* _RECORDS TO USE_

⁂

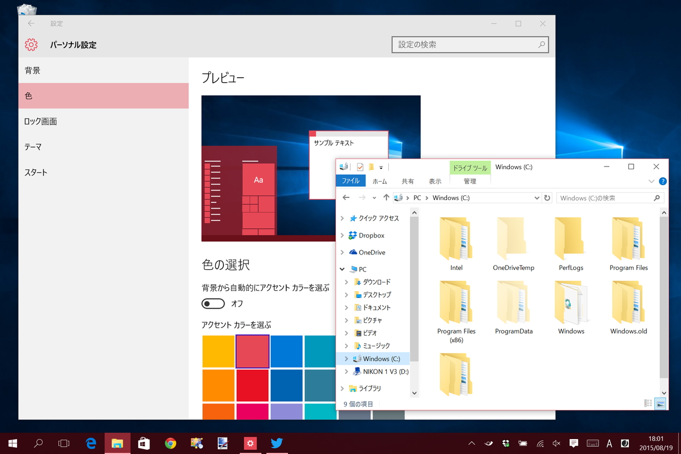Select the blue accent color swatch
681x454 pixels.
(x=286, y=351)
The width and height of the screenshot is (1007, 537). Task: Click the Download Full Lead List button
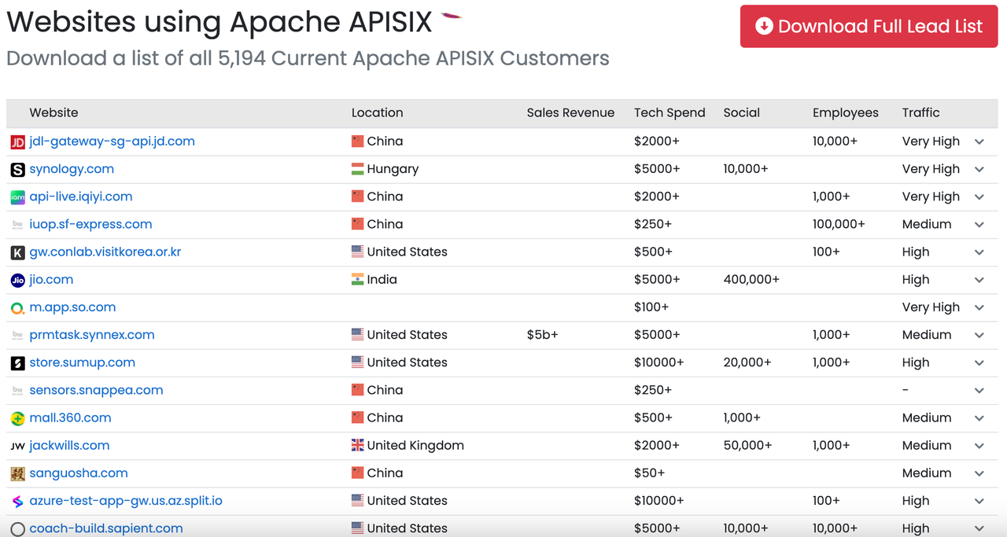click(x=868, y=26)
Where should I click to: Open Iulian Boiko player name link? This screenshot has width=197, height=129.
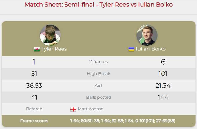point(151,49)
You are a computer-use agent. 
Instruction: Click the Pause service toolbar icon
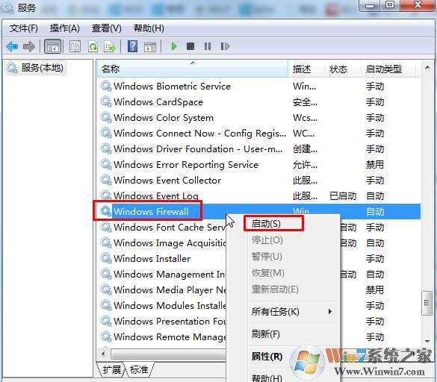(208, 46)
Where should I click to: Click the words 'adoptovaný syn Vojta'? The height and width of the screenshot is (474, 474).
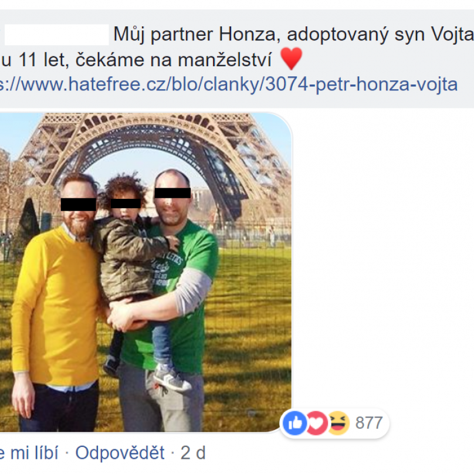[x=380, y=35]
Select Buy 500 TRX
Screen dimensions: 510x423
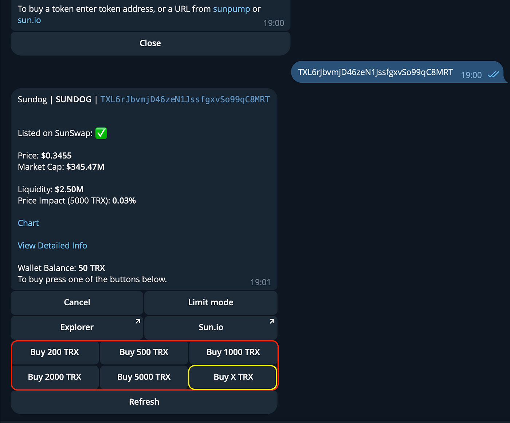pyautogui.click(x=144, y=352)
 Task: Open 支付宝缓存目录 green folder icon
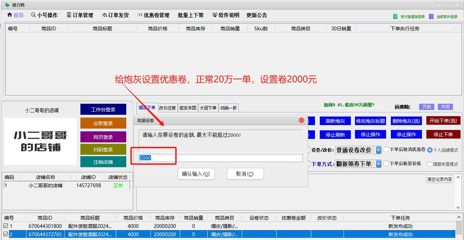click(395, 17)
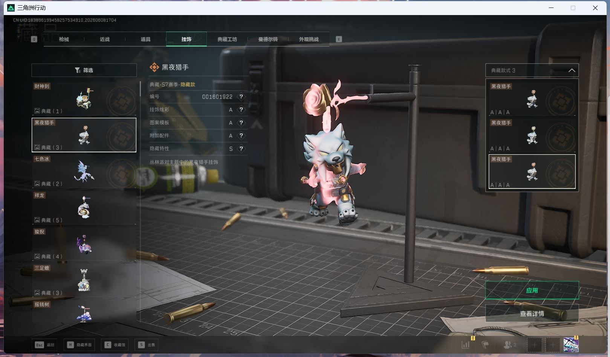Screen dimensions: 610x357
Task: Open the 筛选 filter control
Action: (84, 70)
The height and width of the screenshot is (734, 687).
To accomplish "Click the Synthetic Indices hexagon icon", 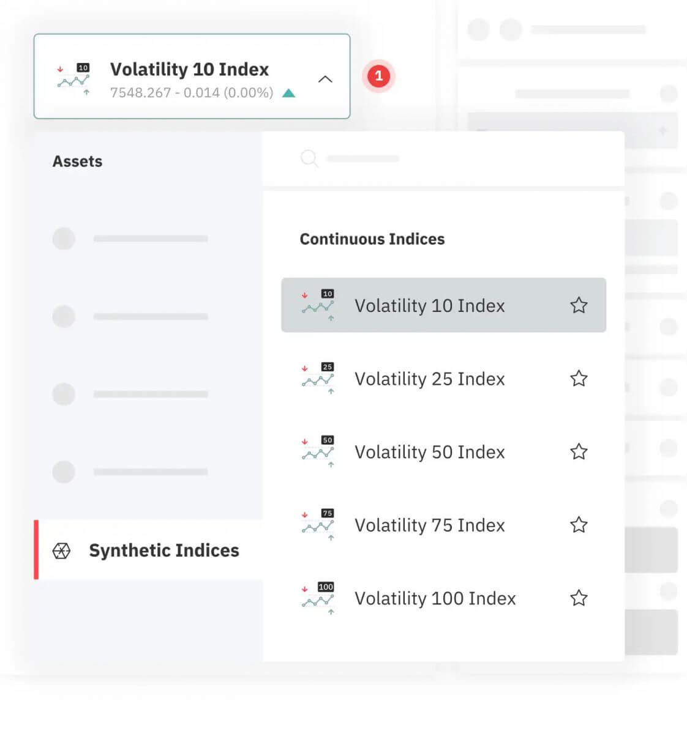I will click(x=61, y=551).
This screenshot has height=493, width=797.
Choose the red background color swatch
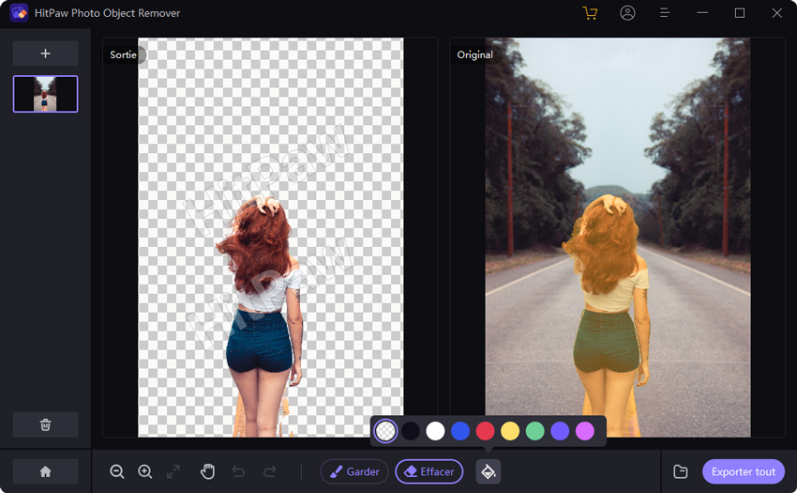pyautogui.click(x=485, y=431)
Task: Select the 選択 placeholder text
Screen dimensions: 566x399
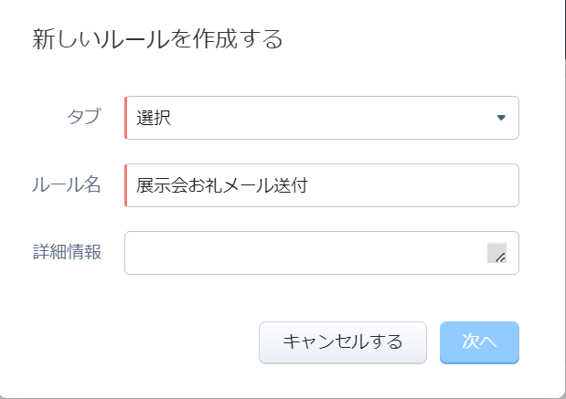Action: click(x=154, y=118)
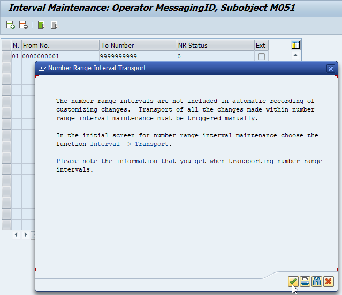Click the Select All Intervals icon

(42, 25)

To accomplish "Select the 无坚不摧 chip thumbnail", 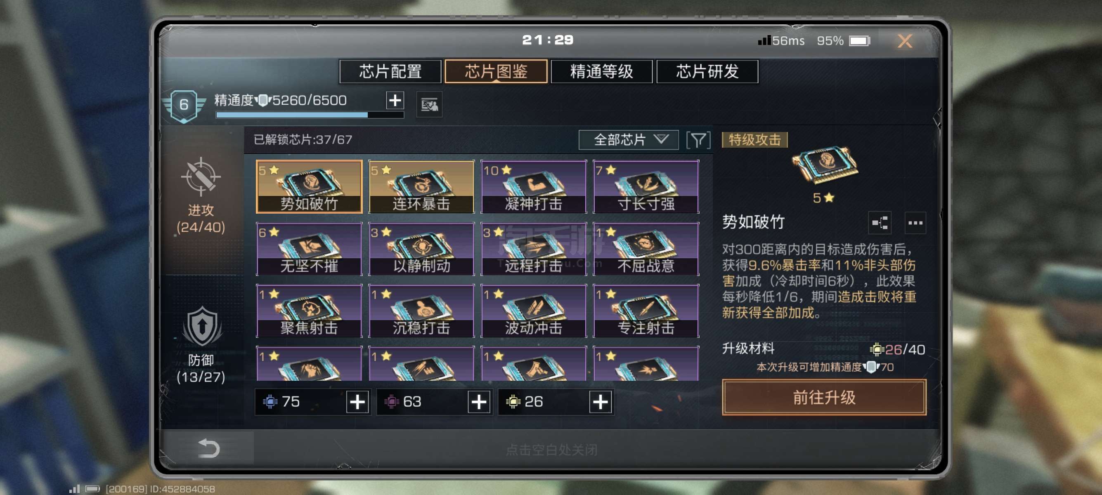I will 309,249.
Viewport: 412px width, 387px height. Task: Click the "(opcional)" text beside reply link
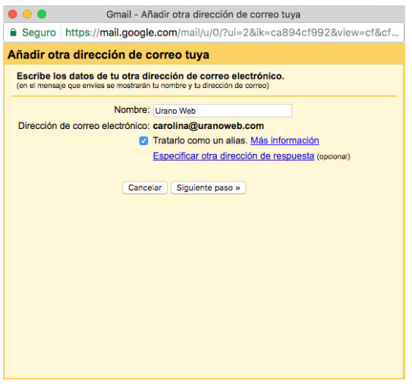point(333,156)
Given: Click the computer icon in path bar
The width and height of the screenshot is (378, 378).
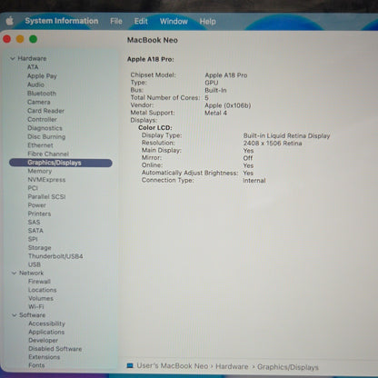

⁂

* _PROMPT_
If a line in the listing holds the word "computer", list that line.

* _SOLUTION TO THIS TASK_
You are a computer-use agent. 
Given: Click the computer icon in path bar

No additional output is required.